Anne Trafton | MIT News
Image shows the vaccine antigen (pink) being concentrated in a germinal center (yellow) within B cell follicles (cyan), triggered by the researchers’ combination adjuvant vaccine. Credits: Image: Courtesy of the researchers

Researchers at MIT and the Scripps Research Institute have shown that they can generate a strong immune response to HIV with just one vaccine dose, by adding two powerful adjuvants — materials that help stimulate the immune system.

In a study of mice, the researchers showed that this approach produced a much wider diversity of antibodies against an HIV antigen, compared to the vaccine given on its own or with just one of the adjuvants. The dual-adjuvant vaccine accumulated in the lymph nodes and remained there for up to a month, allowing the immune system to build up a much greater number of antibodies against the HIV protein.

This strategy could lead to the development of vaccines that only need to be given once, for infectious diseases including HIV or SARS-CoV-2, the researchers say.

“This approach is compatible with many protein-based vaccines, so it offers the opportunity to engineer new formulations for these types of vaccines across a wide range of different diseases, such as influenza, SARS-CoV-2, or other pandemic outbreaks,” says J. Christopher Love, the Raymond A. and Helen E. St. Laurent Professor of Chemical Engineering at MIT, and a member of the Koch Institute for Integrative Cancer Research and the Ragon Institute of MGH, MIT, and Harvard.

Love and Darrell Irvine, a professor of immunology and microbiology at the Scripps Research Institute, are the senior authors of the study, which appears today in Science Translational Medicine. Kristen Rodrigues PhD ’23 and Yiming Zhang PhD ’25 are the lead authors of the paper.

More powerful vaccines

Most vaccines are delivered along with adjuvants, which help to stimulate a stronger immune response to the antigen. One adjuvant commonly used with protein-based vaccines, including those for hepatitis A and B, is aluminum hydroxide, also known as alum. This adjuvant works by activating the innate immune response, helping the body to form a stronger memory of the vaccine antigen.

Several years ago, Irvine developed another adjuvant based on saponin, an FDA-approved adjuvant derived from the bark of the Chilean soapbark tree. His work showed that nanoparticles containing both saponin and a molecule called MPLA, which promotes inflammation, worked better than saponin on its own. That nanoparticle, known as SMNP, is now being used as an adjuvant for an HIV vaccine that is currently in clinical trials.
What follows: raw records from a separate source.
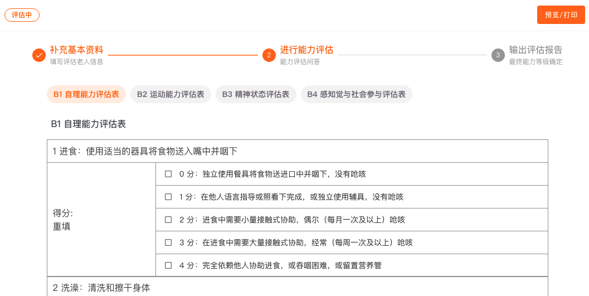The width and height of the screenshot is (589, 296).
Task: Click the step 2 circle icon
Action: coord(269,55)
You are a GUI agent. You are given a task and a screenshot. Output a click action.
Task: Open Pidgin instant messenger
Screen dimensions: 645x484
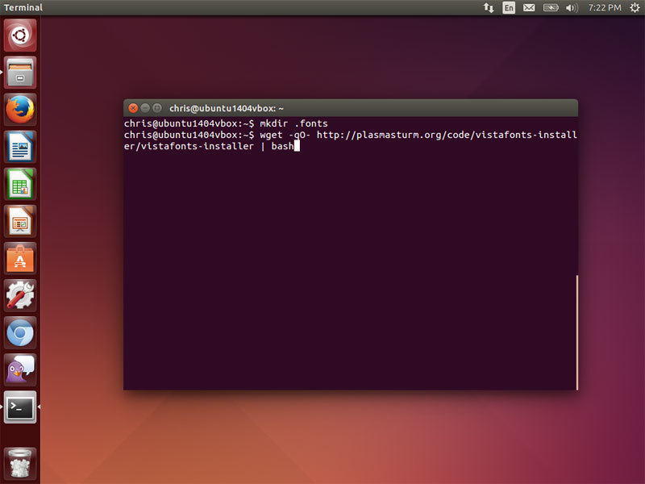(20, 369)
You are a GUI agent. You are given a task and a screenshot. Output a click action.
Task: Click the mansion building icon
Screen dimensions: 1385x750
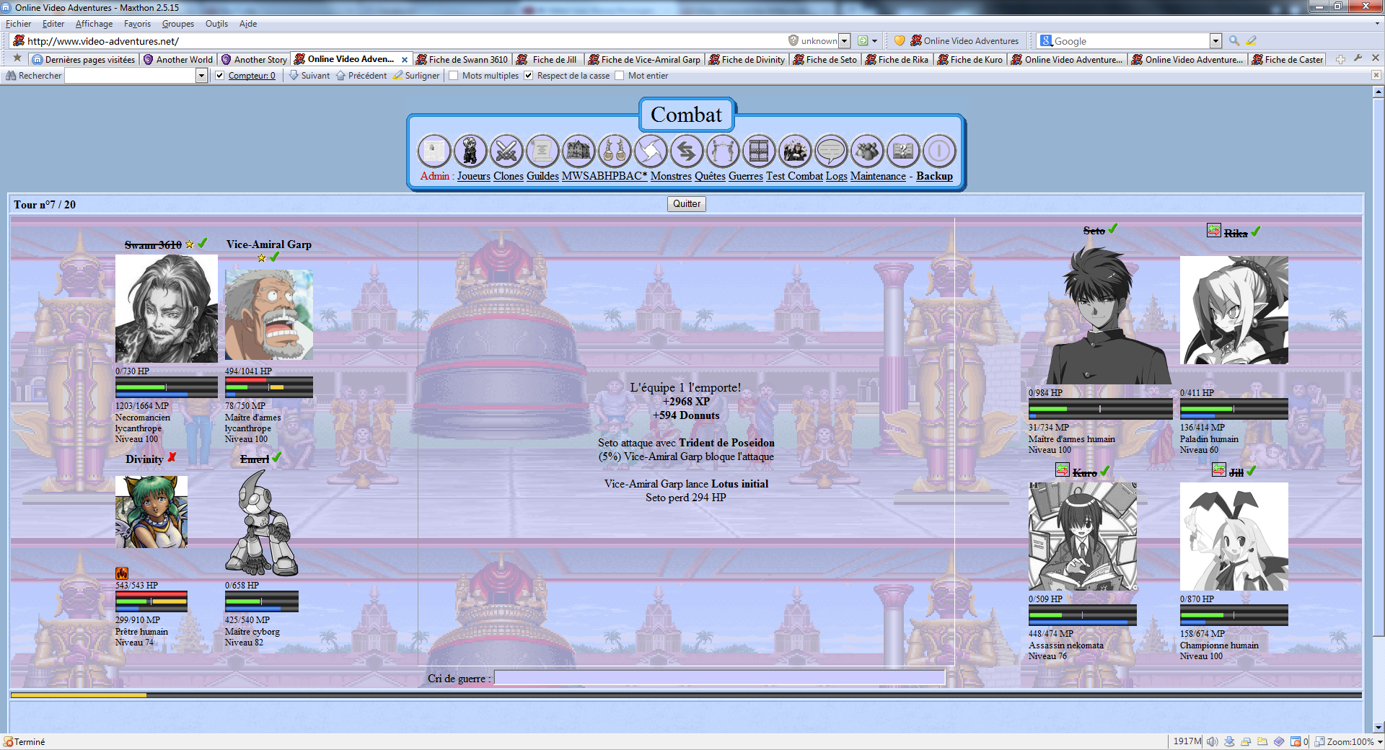(x=578, y=151)
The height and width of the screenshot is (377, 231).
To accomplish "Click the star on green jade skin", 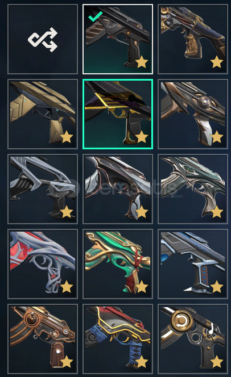I will (x=142, y=287).
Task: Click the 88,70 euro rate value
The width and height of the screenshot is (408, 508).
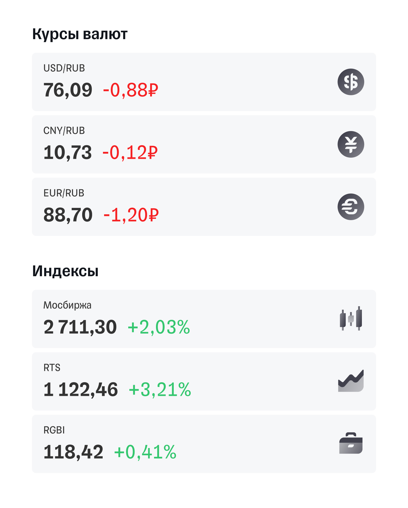Action: [68, 215]
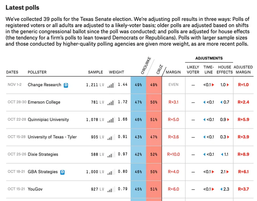The height and width of the screenshot is (201, 257).
Task: Click the red 52% Cruz cell
Action: (154, 154)
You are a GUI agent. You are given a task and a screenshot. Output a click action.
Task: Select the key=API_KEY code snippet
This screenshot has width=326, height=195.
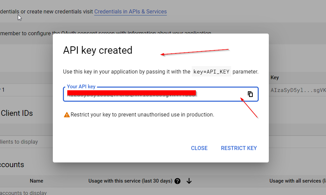[211, 72]
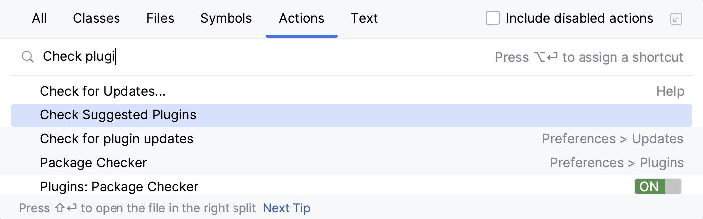Image resolution: width=703 pixels, height=219 pixels.
Task: Switch to the All tab
Action: click(39, 19)
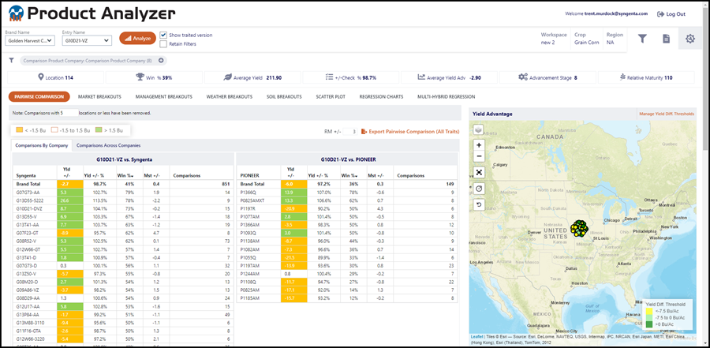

Irvine and Love then tried combining alum and SMNP and showed that vaccines containing both of those adjuvants could generate even more powerful immune responses against either HIV or SARS-CoV-2.

In the new paper, the researchers wanted to explore why these two adjuvants work so well together to boost the immune response, specifically the B cell response. B cells produce antibodies that can circulate in the bloodstream and recognise a pathogen if the body is exposed to it again.

For this study, the researchers used an HIV protein called MD39 as their vaccine antigen, and anchored dozens of these proteins to each alum particle, along with SMNP.

After vaccinating mice with these particles, the researchers found that the vaccine accumulated in the lymph nodes — structures where B cells encounter antigens and undergo rapid mutations that generate antibodies with high affinity for a particular antigen. This process takes place within clusters of cells known as germinal centers.

The researchers showed that SMNP and alum helped the HIV antigen to penetrate through the protective layer of cells surrounding the lymph nodes without being broken down into fragments. The adjuvants also helped the antigens to remain intact in the lymph nodes for up to 28 days.

“As a result, the B cells that are cycling in the lymph nodes are constantly being exposed to the antigen over that time period, and they get the chance to refine their solution to the antigen,” Love says.

This approach may mimic what occurs during a natural infection, when antigens can remain in the lymph nodes for weeks, giving the body time to build up an immune response.

Antibody diversity

Single-cell RNA sequencing of B cells from the vaccinated mice revealed that the vaccine containing both adjuvants generated a much more diverse repertoire of B cells and antibodies. Mice that received the dual-adjuvant vaccine produced two to three times more unique B cells than mice that received just one of the adjuvants.

That increase in B cell number and diversity boosts the chances that the vaccine could generate broadly neutralizing antibodies — antibodies that can recognize a variety of strains of a given virus, such as HIV.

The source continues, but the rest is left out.